A man whose DNA led him to be charged in two cold-case murders from 1989 was held Wednesday for a Philadelphia Common Pleas Court trial.
Police arrested Rudolph Churchill, 52, on March 19 for the murders of Ruby Ellis and Cheryl Hanible, whose bodies were found five weeks apart in North Philadelphia.
Detectives, using decades-old DNA collected from both crime scenes, charged Churchill, who was living in Paulsboro.
He had a three-year prison stint in DeKalb County, Ga., for burglary. Upon his release he submitted a swab of DNA, which police said matched that collected 25 years ago.
On Wednesday, Richard Simmons, a fellow inmate, testified at a preliminary hearing in Municipal Court that Churchill confessed to both crimes.
"One woman, he said, was a prostitute - he said he didn't have the money or drugs to get a girl," Simmons, 42, said of Churchill.
As for the other woman Churchill allegedly described to him, Simmons repeatedly recalled the accused saying that "he had to take her to the spot - someplace inside. That's all he said."

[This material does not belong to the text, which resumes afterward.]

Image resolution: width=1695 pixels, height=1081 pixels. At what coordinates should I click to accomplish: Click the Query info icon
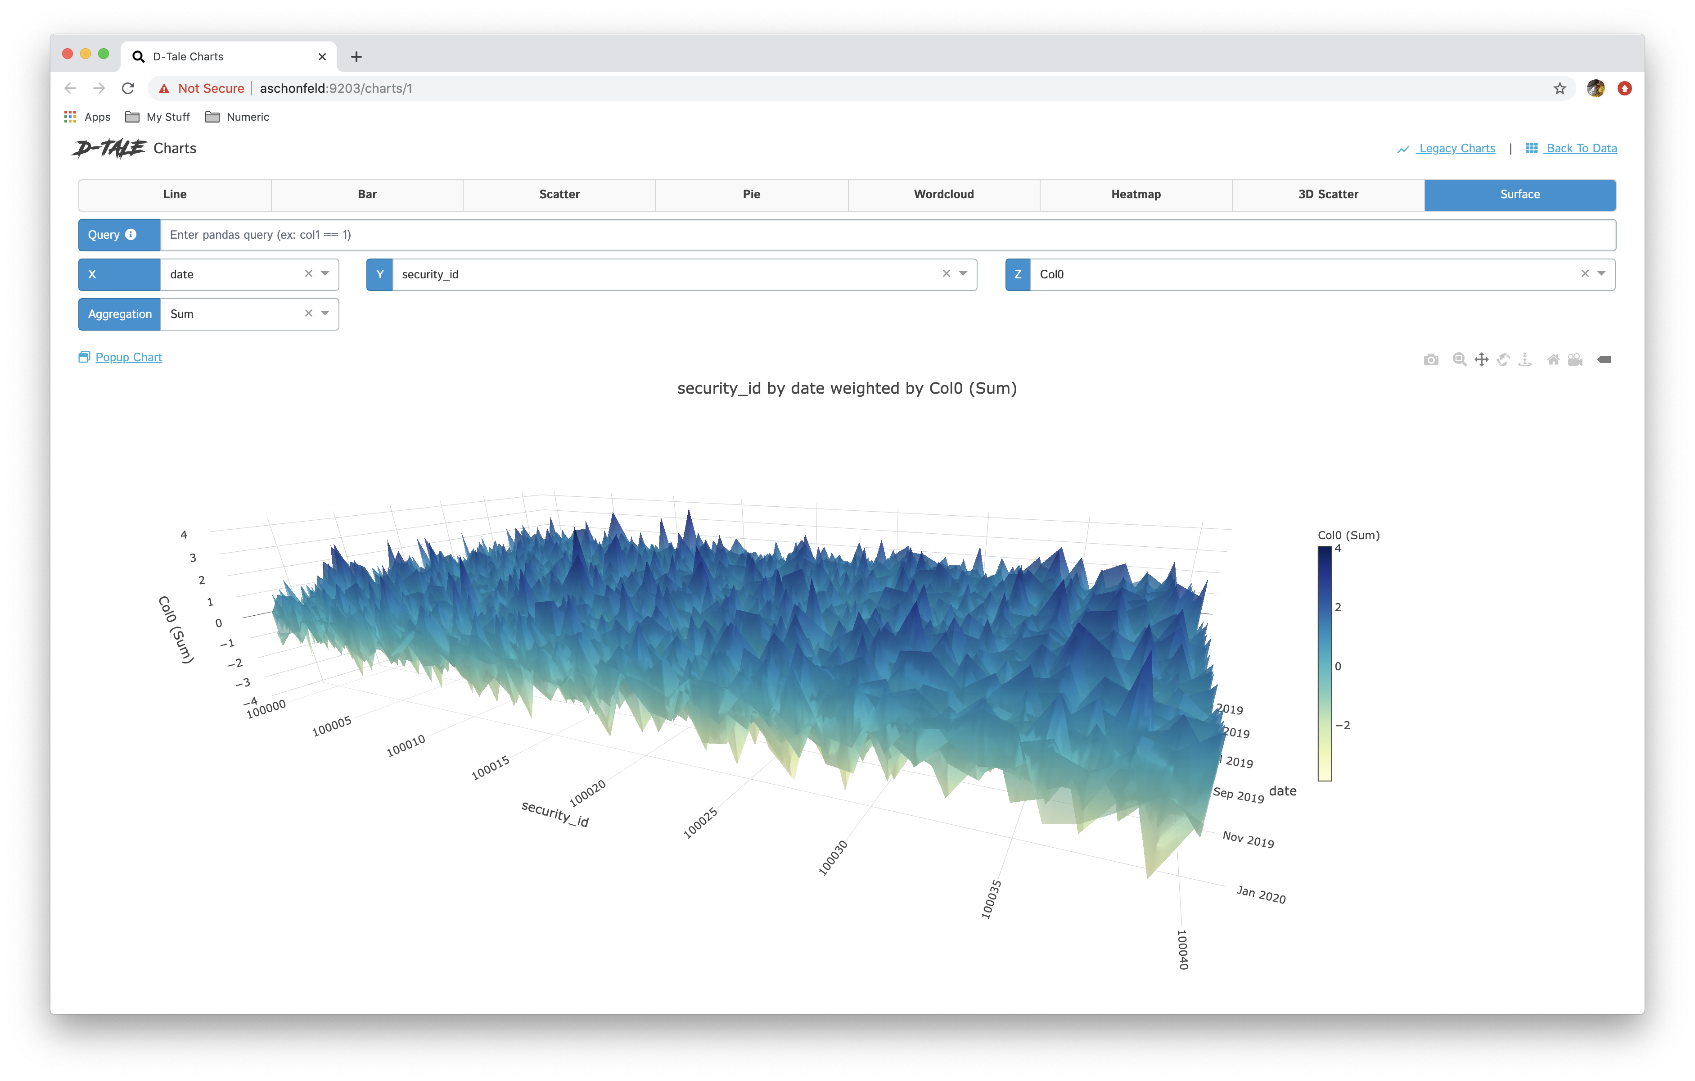(x=131, y=235)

Churchill is charged with raping and strangling both women. Ellis, 19, was killed March 17, 1989. The body of Hanible, 33, was discovered that April 23 in a burned-out bar. Police found a shoestring around her neck and a sock in her mouth.
Simmons faced a series of tough questions from Defense Attorney Wendy Ramos.
"People in protective custody are in protective custody because they're snitches, right?" Ramos asked before detailing Simmons' extensive criminal record and multiple aliases, many of which he called "discrepancies."
Simmons either denied or said he could not remember charges of retail theft, assault, burglary, robbery, and driving under the influence, some as early as 1984.
Simmons said he could not give the exact date of his conversation with the defendant.
"He just started talking to me openly about the case," Simmons said. "I never asked him about it - we were just in the day room, talking."
Following Simmons' testimony, family members of the victims winced as the prosecutor, Gwenn Cujdik, read from the autopsy reports.
Municipal Court Judge David C. Shuter said he was unsure of the evidence of rape in both cases, but set a formal arraignment date of July 16.
"It's been a long time," Cujdik said. "I think the families just hope to get some closure."